* Exercise aim *
Write out again the lines from the line with "Instruction: Click copy" up to and including the line with "Click the User Name input field", exactly as they stand below, and skip any picture.

[Excerpts from a dataset]
BEGIN
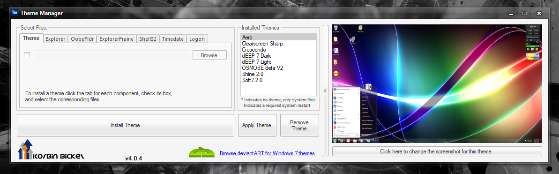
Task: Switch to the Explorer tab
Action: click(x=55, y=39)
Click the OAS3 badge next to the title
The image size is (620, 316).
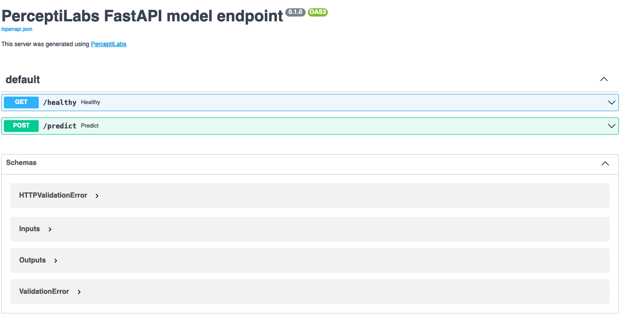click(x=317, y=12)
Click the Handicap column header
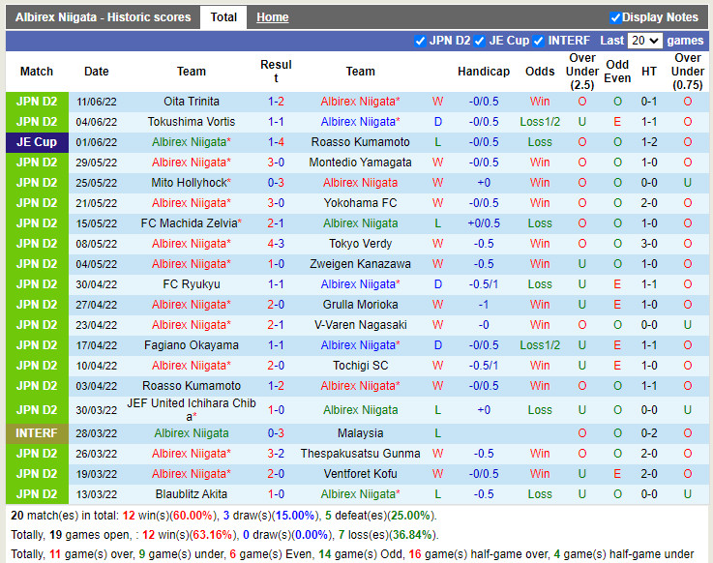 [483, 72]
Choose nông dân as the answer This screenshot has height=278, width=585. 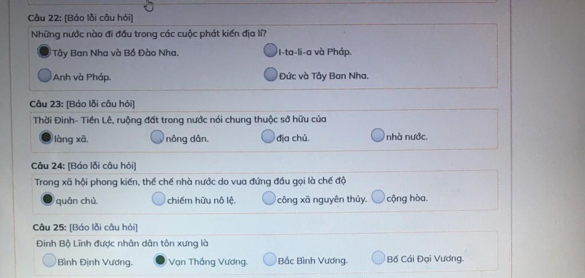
END
BEGIN
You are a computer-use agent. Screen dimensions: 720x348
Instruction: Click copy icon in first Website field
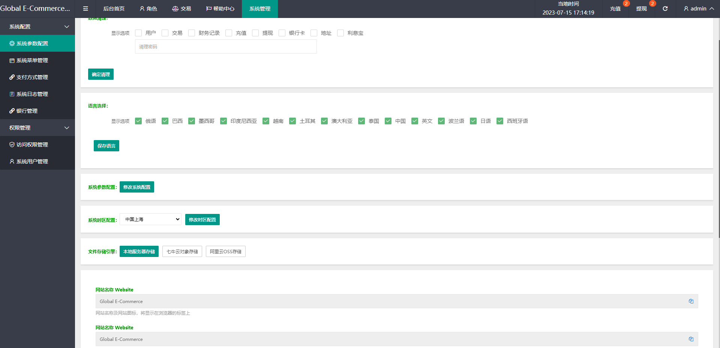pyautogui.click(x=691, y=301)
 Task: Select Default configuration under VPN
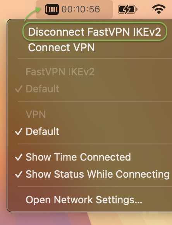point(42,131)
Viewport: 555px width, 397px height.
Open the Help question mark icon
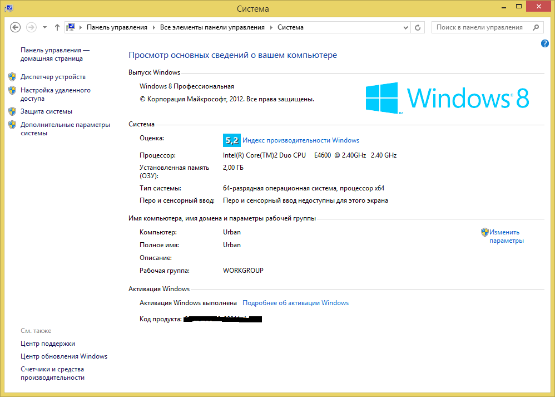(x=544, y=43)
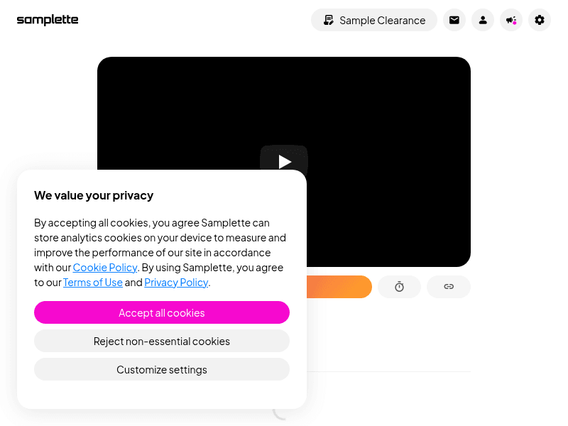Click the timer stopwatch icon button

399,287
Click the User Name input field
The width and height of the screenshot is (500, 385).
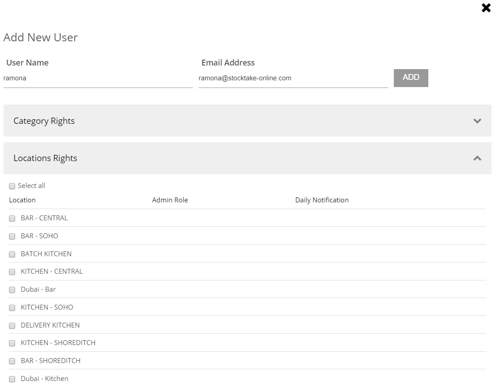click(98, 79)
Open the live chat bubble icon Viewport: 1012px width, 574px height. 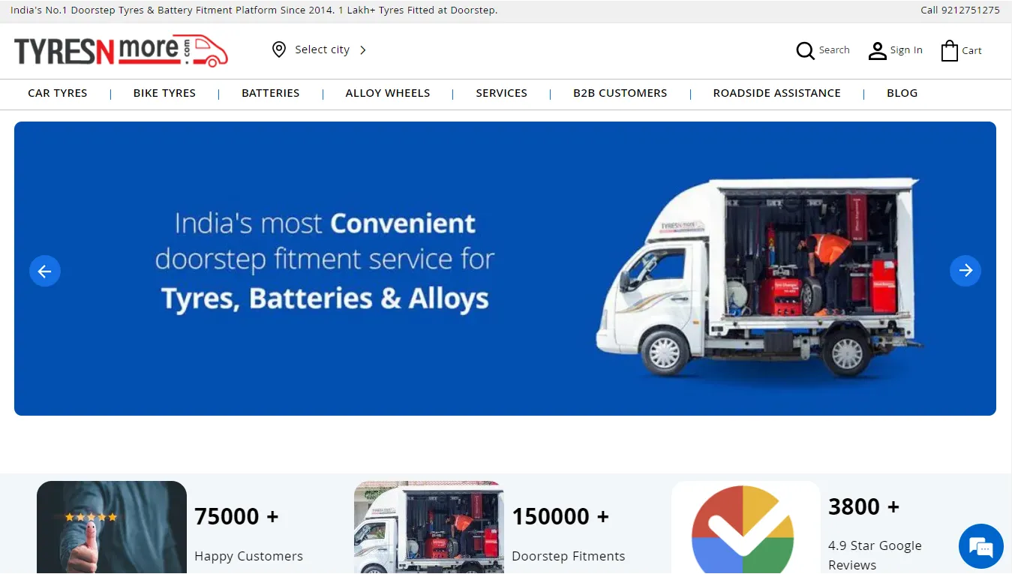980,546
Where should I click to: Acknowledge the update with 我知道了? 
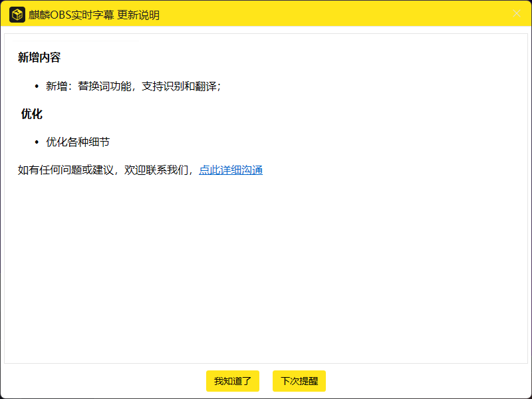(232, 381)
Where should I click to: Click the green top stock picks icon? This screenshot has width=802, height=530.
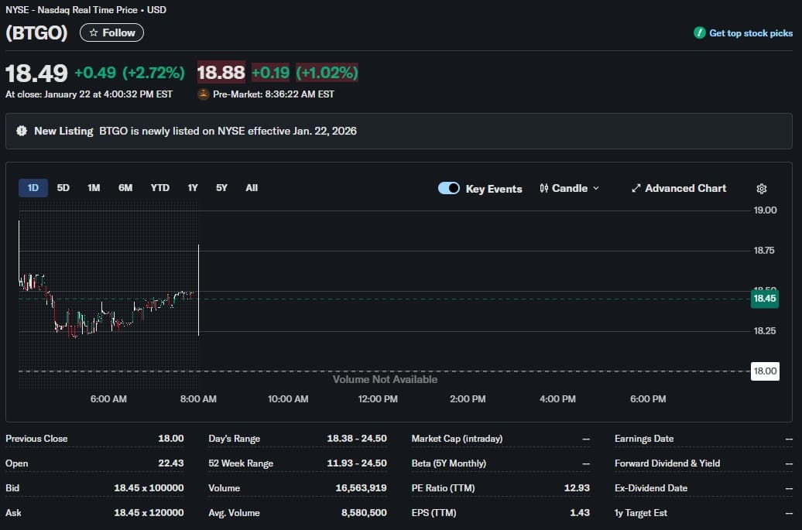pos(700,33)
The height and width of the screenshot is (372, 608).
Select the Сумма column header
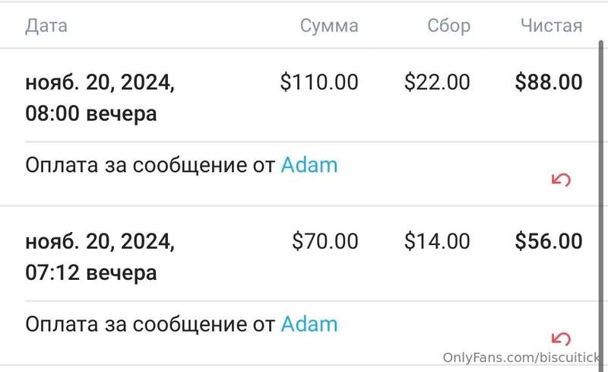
END
BEGIN
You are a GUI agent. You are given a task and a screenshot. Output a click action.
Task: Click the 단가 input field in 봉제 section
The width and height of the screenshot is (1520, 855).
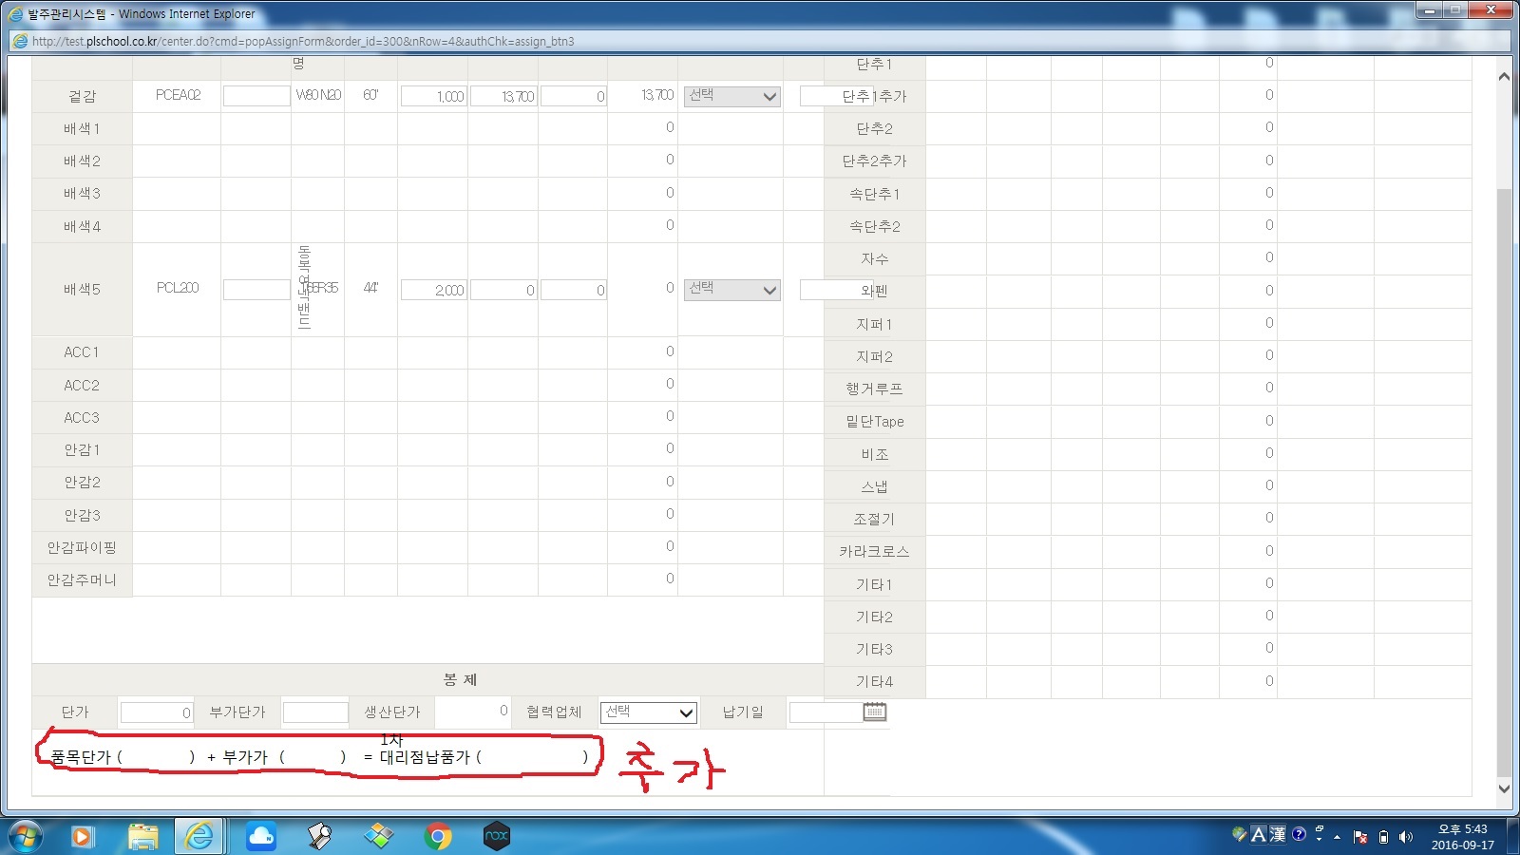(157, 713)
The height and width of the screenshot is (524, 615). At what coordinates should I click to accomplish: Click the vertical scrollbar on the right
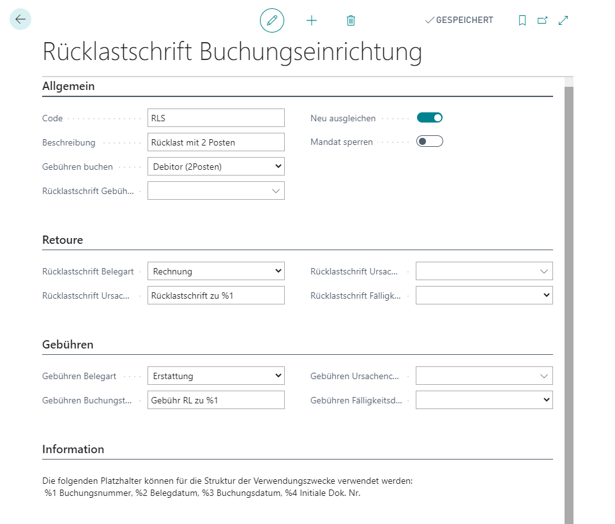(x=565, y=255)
END
* The answer *
Instruction: Click copy icon in first Website field
pyautogui.click(x=691, y=301)
 Task: Select Default configuration under VPN
point(42,131)
Viewport: 555px width, 397px height.
Open the Help question mark icon
(x=544, y=43)
Click the timer stopwatch icon button

399,287
Click the User Name input field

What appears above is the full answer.